Of course, a low does not make a bottom. But as Tim mentioned in his posting and as we are definitely seeing in our investment deal flow at August Capital, new company formation is way up in Silicon Valley. Venture deals take awhile to complete -- given the long due diligence and legal documentation process -- but more deals were getting agreed to in Q1 2003 and more deals will get closed in Q2 2003.
The most interesting quote to disagree with in the MoneyTree report is from Tracy Lefteroff, global managing partner of the venture capital practice at PricewaterhouseCoopers, who said
The reality is that venture capital will not lead the economy out of this slump. It will follow it out. Restoration of global stability appears to be underway. But, until the public markets and liquidity opportunities show signs of sustainable improvement, venture capital will not rebound.
Venture capital will never lead the economy out of a slump: it's just too small a factor in the U.S. economy to ever matter. But increased venture capital investing is absolutely a leading indicator of better times ahead.

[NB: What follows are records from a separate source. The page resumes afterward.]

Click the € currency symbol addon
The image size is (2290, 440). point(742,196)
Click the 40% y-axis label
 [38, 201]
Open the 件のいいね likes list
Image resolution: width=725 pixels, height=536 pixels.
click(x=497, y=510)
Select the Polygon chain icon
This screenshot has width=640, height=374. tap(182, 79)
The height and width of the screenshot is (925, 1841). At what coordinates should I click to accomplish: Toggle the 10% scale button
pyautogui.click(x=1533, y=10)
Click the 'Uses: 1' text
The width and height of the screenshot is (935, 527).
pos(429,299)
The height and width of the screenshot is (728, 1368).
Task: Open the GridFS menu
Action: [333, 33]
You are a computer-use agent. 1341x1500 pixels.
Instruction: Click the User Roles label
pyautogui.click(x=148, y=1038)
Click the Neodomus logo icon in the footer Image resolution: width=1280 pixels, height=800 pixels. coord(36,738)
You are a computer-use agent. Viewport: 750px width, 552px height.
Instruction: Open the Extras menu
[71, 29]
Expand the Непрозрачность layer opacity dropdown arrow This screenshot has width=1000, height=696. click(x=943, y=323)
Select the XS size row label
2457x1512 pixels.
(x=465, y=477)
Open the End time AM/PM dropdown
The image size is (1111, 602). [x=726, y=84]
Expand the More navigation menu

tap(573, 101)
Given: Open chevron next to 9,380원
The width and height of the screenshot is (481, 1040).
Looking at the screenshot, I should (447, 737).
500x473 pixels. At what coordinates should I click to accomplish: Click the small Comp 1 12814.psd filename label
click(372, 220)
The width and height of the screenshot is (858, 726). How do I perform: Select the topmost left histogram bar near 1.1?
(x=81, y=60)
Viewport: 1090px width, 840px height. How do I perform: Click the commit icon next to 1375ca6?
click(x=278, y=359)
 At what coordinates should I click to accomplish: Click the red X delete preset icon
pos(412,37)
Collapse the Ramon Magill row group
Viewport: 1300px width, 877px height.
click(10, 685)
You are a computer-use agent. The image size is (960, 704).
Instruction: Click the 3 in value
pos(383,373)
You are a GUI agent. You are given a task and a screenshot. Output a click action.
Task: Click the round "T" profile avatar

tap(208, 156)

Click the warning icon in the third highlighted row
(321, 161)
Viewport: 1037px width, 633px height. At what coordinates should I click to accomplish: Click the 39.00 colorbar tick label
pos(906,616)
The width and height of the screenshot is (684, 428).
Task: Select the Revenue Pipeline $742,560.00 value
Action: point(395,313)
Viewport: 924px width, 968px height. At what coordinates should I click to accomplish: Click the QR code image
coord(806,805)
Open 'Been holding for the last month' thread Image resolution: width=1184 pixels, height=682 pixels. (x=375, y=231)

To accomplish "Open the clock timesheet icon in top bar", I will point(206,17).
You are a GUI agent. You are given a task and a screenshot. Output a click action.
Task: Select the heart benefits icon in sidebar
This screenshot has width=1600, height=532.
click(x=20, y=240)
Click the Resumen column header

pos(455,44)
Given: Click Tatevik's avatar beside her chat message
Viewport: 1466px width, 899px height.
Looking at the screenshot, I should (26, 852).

I don't think we'll hit bottom until there are new investments in basic productivity software products that compete with Microsoft. With the core being theoretically owned by a company that's out of the reach of entrepreneurship, the venture capital industy has nothing to do. In other words, the bottom isn't visible until thinking changes radically. Imho.
I'd argue that taking on Microsoft would be one of the last things you'd see this early in the upswing... it's more a time of more conservative, fundamental technology bets outside the sweet spot of any 800 pound gorilla. Only later into the cycle, as the public markets improve and the overall economy has more wind at its back, do investors (and entrepreneurs, for that matter) feel more comfortable going after the big guys.